The retinenes (retinene_{1} and retinene_{2}) are chemical derivatives of vitamin A (see retinol) formed through oxidation reactions.

Retinene_{1} is better known as retinal and is fundamental in the transduction of light into visual signals in the photoreceptor level of the retina (known as the visual cycle). Retinene_{2} is more formally known as dehydroretinal.

The energy of impinging photons will convert retinaldehyde from an 11-cis isomer into an all-trans form. In the retina, this conversion induces a conformational change in the surrounding opsin protein pigment, leading to signaling through the G protein transducin. Retinaldehyde also forms a part of bacteriorhodopsin, a light-induced proton pump found in some archaea.
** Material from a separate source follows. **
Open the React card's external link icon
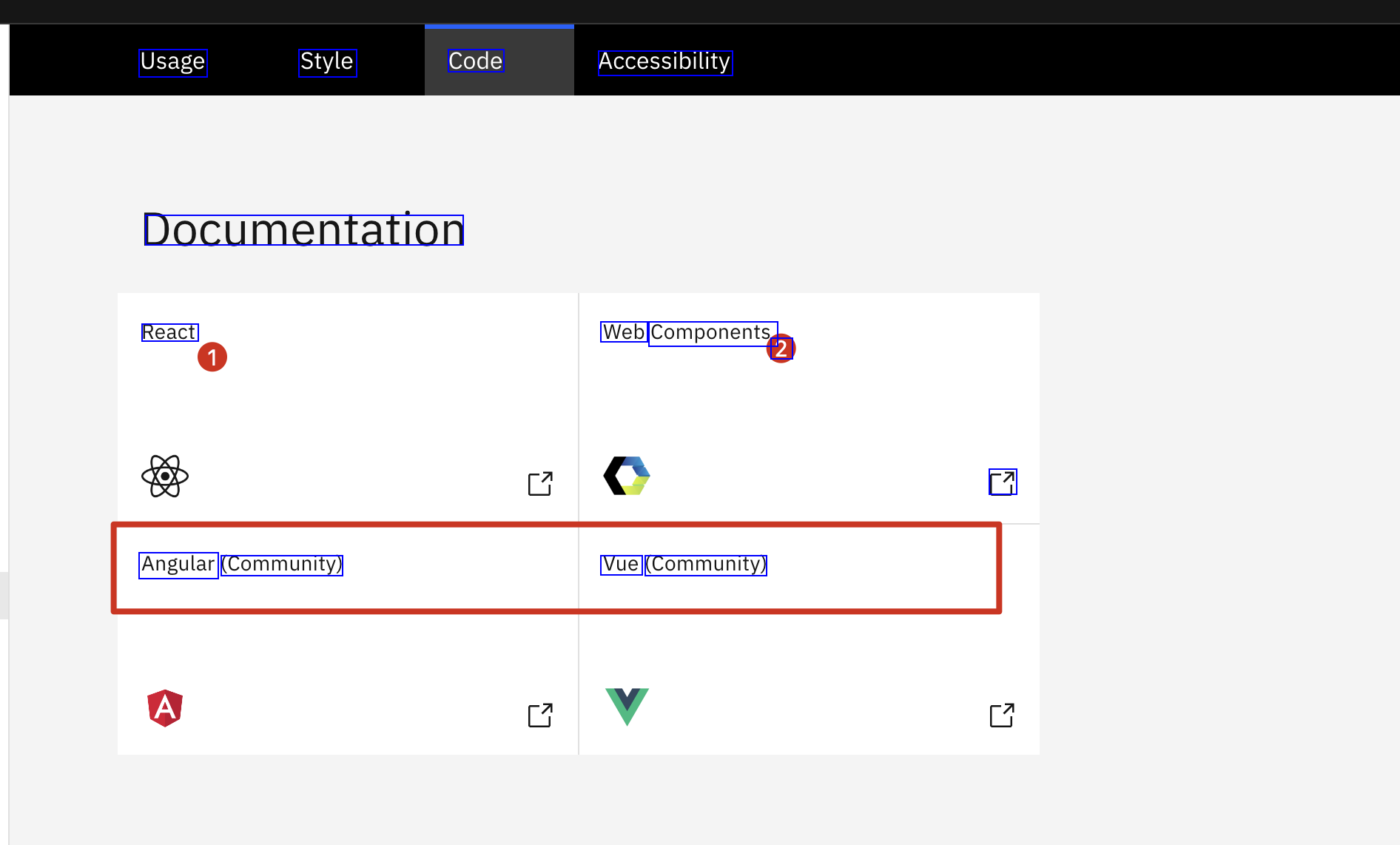 (x=540, y=484)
Experimentally, it is possible to replace 11-cis retinaldehyde by perfusing retinal tissue preparations with retinaldehyde derivatives. Selective modification of the retinaldehyde structure, particularly the density of electrons in the π-orbitals, can lead to insights into the interaction between the retinaldehyde moiety and the surrounding pigment protein.

"The names of all these molecules have recently been changed ... vitamin A is now retinol, retinene is retinal; there is also retinoic acid"—George Wald (1967).